War of Words: Howe vs. BeaneAuthor: AnnKillion | Filed under: Bay Area Sports
Billy Beane’s mean-spirited belittling of Art Howe’s fully understandable reaction to “Moneyball” accomplished two things this week.
When Beane told the Contra Costa Times “I was wondering who was going to be the first guy to think I produced, wrote or directed this movie. Now I have my answer. (Howe’s) comments are completely misguided,” he:
a) sounded suspiciously like a guy who didn’t mind in the least that Howe was portrayed as such a jack-wagon.
And he b) missed the point. When you’ve been played by Brad Pitt – when most of the American public is going to believe that dazzling cinematic version of both you and of 2002 green-and-gold events – then you’ve won. You can afford to be gracious.

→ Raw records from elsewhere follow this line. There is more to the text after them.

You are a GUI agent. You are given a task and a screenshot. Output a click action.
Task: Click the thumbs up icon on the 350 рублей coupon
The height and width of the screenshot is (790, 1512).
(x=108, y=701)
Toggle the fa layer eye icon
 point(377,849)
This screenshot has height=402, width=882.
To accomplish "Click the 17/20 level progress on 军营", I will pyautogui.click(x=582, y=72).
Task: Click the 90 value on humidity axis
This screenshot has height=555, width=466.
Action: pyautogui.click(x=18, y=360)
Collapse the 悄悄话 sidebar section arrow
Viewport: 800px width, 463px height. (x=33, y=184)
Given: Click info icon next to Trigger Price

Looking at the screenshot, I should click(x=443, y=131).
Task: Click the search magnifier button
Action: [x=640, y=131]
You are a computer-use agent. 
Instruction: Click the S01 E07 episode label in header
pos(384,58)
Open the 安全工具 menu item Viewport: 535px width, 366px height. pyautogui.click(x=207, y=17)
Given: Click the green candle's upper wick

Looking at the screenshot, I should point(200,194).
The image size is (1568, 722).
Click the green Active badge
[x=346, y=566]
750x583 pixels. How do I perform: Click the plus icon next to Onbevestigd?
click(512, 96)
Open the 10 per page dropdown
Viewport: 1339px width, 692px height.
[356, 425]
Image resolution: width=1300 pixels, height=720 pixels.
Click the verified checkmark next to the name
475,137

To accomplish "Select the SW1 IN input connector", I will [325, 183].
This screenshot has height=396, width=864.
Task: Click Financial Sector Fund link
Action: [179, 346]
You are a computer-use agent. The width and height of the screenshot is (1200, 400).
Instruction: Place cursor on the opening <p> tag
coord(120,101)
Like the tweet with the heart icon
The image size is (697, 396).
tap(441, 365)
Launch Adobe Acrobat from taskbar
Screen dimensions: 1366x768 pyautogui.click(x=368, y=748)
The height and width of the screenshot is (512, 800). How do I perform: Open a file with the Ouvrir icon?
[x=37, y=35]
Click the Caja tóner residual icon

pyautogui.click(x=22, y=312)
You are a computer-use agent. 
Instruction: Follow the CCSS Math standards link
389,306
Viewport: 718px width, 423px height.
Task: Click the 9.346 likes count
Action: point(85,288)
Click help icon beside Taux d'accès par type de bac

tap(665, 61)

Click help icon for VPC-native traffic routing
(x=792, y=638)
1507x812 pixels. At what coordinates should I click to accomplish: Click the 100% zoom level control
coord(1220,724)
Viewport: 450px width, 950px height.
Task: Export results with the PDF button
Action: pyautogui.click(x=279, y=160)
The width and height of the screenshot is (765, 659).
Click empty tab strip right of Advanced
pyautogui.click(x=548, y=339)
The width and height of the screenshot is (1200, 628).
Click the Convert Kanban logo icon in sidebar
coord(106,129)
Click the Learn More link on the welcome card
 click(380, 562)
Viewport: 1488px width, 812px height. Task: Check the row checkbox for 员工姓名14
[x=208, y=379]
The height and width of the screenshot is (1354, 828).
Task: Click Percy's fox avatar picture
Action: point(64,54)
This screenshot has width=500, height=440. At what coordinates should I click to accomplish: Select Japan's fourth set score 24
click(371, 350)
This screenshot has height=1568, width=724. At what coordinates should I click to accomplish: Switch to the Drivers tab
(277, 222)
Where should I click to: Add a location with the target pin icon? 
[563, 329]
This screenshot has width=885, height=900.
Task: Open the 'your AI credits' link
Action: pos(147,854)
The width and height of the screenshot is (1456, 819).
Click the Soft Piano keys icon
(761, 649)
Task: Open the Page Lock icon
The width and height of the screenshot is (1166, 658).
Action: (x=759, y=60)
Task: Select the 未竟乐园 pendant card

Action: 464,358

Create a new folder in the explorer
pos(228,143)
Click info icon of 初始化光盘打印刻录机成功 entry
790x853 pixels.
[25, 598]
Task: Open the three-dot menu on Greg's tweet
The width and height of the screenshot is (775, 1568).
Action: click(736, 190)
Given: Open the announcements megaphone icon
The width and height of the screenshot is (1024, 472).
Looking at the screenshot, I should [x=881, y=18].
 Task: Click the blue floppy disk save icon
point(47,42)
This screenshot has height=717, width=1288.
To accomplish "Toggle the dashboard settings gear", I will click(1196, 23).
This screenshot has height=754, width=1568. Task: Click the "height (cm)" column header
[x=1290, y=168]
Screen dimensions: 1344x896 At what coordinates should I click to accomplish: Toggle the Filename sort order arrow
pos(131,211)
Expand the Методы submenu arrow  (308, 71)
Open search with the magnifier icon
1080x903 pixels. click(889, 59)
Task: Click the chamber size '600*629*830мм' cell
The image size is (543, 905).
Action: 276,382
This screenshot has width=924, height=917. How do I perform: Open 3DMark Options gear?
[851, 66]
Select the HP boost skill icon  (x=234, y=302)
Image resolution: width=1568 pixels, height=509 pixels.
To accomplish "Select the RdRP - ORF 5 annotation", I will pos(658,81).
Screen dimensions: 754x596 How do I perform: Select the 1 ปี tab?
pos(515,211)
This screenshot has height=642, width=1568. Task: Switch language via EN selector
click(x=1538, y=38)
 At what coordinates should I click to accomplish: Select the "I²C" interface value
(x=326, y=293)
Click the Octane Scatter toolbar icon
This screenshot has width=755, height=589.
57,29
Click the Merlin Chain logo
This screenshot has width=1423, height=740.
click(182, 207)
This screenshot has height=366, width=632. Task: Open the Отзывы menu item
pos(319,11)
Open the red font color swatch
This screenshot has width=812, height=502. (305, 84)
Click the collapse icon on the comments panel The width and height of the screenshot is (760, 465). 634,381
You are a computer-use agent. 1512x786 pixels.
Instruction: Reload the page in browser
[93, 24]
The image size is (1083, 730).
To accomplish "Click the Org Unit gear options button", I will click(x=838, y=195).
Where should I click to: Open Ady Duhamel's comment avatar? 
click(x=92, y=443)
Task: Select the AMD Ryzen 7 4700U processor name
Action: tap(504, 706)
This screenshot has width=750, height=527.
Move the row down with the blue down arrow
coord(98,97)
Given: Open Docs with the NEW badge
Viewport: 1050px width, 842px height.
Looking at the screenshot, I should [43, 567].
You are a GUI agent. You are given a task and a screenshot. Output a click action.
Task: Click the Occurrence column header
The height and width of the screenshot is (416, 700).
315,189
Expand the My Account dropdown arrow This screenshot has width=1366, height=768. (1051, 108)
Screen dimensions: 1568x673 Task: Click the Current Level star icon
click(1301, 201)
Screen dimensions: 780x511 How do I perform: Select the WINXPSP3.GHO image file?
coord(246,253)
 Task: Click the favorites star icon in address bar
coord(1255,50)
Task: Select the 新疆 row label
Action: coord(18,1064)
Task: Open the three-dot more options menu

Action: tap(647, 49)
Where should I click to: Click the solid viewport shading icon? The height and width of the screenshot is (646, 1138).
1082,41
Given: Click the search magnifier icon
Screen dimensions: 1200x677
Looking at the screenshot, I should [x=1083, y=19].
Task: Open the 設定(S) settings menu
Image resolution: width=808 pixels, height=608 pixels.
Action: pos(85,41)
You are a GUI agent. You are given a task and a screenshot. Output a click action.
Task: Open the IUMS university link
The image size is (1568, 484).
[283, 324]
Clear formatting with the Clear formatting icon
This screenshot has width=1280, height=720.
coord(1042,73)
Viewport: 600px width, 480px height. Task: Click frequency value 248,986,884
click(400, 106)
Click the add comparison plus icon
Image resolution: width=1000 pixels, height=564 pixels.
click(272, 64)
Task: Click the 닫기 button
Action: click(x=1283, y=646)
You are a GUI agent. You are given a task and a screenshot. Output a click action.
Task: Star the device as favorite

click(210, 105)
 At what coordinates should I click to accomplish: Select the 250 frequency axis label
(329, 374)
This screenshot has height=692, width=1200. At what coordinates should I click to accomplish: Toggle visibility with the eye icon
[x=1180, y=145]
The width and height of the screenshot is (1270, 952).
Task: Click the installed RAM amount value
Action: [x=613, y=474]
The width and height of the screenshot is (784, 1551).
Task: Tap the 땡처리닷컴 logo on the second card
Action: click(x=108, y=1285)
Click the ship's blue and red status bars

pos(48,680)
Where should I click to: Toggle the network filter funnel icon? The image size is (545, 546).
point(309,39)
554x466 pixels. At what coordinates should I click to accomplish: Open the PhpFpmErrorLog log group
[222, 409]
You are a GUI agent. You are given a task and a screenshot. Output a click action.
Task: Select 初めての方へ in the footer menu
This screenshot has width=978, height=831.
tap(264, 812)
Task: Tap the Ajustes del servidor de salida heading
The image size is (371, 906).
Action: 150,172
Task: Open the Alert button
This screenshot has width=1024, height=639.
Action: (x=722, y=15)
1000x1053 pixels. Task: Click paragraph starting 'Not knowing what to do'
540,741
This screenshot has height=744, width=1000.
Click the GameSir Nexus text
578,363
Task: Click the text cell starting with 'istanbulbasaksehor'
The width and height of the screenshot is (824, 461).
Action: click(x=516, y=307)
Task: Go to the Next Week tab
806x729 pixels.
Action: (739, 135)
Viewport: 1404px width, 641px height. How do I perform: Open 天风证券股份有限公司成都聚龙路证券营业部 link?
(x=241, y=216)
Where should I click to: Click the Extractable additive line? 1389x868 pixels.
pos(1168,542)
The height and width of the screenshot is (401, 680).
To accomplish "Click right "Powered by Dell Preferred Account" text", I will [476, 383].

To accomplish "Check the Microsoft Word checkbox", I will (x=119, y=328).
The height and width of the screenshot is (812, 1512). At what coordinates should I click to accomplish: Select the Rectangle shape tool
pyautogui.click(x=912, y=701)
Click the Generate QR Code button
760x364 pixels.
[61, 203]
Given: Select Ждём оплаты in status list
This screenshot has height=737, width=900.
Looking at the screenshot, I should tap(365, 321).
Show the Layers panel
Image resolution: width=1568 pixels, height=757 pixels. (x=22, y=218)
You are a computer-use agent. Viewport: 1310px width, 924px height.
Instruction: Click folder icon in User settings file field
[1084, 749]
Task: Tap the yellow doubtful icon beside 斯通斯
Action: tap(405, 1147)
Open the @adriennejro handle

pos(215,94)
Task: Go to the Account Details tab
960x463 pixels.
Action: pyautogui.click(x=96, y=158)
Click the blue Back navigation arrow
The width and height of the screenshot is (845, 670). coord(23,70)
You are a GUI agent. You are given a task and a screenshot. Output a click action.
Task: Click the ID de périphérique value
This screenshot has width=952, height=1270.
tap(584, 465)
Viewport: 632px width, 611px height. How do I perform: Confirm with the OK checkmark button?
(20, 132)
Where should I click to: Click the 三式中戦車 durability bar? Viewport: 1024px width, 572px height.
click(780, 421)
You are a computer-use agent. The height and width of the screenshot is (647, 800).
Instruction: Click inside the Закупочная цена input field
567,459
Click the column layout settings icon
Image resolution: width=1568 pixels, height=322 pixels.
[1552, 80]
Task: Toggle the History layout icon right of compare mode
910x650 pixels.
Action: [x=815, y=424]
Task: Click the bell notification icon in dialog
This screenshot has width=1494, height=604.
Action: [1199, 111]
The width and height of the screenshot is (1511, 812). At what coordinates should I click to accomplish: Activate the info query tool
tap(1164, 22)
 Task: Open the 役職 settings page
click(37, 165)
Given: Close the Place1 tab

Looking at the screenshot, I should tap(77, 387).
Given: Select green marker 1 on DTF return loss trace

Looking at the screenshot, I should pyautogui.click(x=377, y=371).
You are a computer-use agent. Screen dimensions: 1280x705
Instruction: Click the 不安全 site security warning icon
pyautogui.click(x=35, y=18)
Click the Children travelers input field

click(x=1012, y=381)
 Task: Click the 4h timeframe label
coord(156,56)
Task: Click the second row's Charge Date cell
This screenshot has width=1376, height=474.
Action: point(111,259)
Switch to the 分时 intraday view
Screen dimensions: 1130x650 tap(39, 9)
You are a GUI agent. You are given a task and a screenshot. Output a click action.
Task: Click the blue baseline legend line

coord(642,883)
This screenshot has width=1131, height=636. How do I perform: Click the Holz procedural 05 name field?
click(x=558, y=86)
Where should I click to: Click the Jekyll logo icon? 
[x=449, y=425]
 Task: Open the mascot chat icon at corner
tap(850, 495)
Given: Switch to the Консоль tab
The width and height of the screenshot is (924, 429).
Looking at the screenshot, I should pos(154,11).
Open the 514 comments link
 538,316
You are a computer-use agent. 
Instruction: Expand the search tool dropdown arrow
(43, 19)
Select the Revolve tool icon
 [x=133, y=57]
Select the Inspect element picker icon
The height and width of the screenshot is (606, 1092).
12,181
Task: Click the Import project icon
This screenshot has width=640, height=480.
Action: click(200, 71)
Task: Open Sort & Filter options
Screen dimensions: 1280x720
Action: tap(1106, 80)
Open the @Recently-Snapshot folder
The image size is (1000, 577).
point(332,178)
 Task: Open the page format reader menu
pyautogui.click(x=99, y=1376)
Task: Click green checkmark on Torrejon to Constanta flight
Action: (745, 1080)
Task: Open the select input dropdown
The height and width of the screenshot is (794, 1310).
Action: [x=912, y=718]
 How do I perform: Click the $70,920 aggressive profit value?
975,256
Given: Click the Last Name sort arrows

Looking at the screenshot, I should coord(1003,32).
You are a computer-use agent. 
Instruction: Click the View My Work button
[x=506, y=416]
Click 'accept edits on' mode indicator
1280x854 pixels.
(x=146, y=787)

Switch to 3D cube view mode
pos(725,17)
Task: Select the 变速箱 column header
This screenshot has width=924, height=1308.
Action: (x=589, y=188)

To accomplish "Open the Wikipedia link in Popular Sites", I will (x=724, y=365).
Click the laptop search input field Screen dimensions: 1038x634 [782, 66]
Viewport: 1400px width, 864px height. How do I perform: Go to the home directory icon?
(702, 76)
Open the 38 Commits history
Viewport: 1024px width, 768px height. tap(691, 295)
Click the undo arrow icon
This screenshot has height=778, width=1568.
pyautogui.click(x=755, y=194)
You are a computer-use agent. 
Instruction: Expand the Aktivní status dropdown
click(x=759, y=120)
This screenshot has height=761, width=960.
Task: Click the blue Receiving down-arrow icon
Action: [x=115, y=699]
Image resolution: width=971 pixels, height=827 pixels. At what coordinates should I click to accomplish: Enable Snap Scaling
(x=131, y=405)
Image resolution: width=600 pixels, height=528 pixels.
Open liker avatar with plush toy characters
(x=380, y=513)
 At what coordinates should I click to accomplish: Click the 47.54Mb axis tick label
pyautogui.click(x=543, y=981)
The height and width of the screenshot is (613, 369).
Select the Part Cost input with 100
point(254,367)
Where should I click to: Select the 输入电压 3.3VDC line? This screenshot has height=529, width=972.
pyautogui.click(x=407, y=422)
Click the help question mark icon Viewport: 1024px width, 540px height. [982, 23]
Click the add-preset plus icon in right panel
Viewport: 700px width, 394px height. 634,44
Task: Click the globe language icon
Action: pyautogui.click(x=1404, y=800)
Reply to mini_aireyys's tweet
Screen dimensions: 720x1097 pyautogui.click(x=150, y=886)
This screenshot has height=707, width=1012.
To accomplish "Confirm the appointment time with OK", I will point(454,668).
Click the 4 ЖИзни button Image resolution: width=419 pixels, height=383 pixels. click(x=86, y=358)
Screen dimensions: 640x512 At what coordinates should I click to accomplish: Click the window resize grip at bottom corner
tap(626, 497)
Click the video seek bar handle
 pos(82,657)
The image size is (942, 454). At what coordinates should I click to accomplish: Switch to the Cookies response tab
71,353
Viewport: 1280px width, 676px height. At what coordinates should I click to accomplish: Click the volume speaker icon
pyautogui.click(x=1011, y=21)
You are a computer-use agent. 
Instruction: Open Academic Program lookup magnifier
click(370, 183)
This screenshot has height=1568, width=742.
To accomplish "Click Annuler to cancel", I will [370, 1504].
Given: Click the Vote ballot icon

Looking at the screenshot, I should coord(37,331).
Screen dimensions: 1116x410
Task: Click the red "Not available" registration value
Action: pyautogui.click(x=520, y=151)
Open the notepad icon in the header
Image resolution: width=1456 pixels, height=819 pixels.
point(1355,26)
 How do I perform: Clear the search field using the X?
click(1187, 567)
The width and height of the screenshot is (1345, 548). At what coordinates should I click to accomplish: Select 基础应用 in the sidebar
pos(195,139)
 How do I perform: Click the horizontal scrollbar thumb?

Howe has talked to several Bay Area media outlets and is understandably troubled by how Moneyball’s script and Phillip Seymour Hoffman’s performance portray him.
In the movie, he’s a churlish, oafish villain. In real life, Howe was amiable and gracious, well-liked by most of his players and others in and out of baseball.
We all understand that the movie is pretend, that it’s a Hollywood version of a pseudo-baseball story and an entertaining one at that. The movie needed a villain and created one out of Howe.
But understanding that logic as an onlooker and seeing oneself portrayed as the anti-Christ on the screen are two different things and Howe’s horrified reaction – he’s called it “character assassination” – is probably how any sane person would react.
Howe allowed his name to be used, so he probably doesn’t have much for a complaint, legal or otherwise. Paul DePodesta is the only real-life person who opted out of letting his name be used, saying, “once I read the script and realized it was a piece of fiction, I saw no reason for my name to be attached to it.”
See, that Jonah Hill character was pretty darn smart.
There are plenty of factual errors throughout the movie and Howe’s character is not exempted. Howe was not angling for a contract extension that season. He – not Beane- was the one who had to release Mike Magnante. But the biggest problem with the Howe portrayal is not in the factual minutiae but with the general portrayal of Howe.
The audience walks away thinking, “what a jerk.” That’s exactly the one word that those of us who know Howe and worked with him would never, ever use to describe him.
In the “Moneyball” book, Howe is mostly portrayed as a boob, a clueless old-school baseball guy who didn’t have any understanding of Beane’s brilliance and whose authority was completely overshadowed by Beane. And there’s some truth to the details.
But the bigger reality was that Howe had been around for years – Beane inherited him from Sandy Alderson – and had helped the A’s grow from irrelevance to importance. Yes, he had Beane’s players – but all field managers have their general manager’s players. Howe’s job was to get those players to perform and – for several years – he did just that.
One plot line surrounding Howe did seem to be accurate. As the A’s put together their 20-game winning streak and turned their season around, the national media lauded Howe for his calm demeanor and his competence in getting his team to jell. As the Beane character heard those comments, he seethed. It is true that Howe received credit for his ability with that team – as he should have. It’s true, also and always, that Beane received much more of the credit.
Nine years later, Beane is getting virtually 100 percent of the credit. Howe is a footnote to the A’s success and now a deranged, angry one at that.
Beane has both the credit and Pitt – who will possibly win awards for his portrayal of Beane. It doesn’t get much better for a guy whose team hasn’t made the playoffs in five seasons.
So graciousness – perhaps even a disingenuous overture and apology – would have been the kinder response. That’s probably what Pitt’s character would have done. But that’s Hollywood.